■ **Task instructions**
All entries given below are to be returned word for word.

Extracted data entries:
_ _ _

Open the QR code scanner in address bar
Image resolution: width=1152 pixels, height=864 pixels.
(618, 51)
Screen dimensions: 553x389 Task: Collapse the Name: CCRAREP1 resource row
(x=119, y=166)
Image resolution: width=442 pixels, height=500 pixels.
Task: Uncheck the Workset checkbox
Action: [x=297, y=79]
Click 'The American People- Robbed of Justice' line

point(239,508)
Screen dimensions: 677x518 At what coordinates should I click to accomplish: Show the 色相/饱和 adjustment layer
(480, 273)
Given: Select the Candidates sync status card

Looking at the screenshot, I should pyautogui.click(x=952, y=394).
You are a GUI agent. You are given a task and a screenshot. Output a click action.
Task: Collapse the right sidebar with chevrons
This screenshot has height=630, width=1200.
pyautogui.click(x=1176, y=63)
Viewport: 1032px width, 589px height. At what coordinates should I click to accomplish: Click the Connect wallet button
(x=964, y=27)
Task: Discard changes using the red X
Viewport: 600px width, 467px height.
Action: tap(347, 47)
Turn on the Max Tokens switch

_ _ _

■ **Exercise answer**
Open the QR code scanner in address bar
Image resolution: width=1152 pixels, height=864 pixels.
(618, 51)
Screen dimensions: 553x389 Task: Collapse the Name: CCRAREP1 resource row
(x=119, y=166)
Image resolution: width=442 pixels, height=500 pixels.
Task: Uncheck the Workset checkbox
Action: [x=297, y=79]
Click 'The American People- Robbed of Justice' line

point(239,508)
Screen dimensions: 677x518 At what coordinates should I click to accomplish: Show the 色相/饱和 adjustment layer
(480, 273)
Given: Select the Candidates sync status card

Looking at the screenshot, I should pyautogui.click(x=952, y=394).
You are a GUI agent. You are given a task and a screenshot. Output a click action.
Task: Collapse the right sidebar with chevrons
This screenshot has height=630, width=1200.
pyautogui.click(x=1176, y=63)
Viewport: 1032px width, 589px height. At what coordinates should I click to accomplish: Click the Connect wallet button
(x=964, y=27)
Task: Discard changes using the red X
Viewport: 600px width, 467px height.
Action: tap(347, 47)
Turn on the Max Tokens switch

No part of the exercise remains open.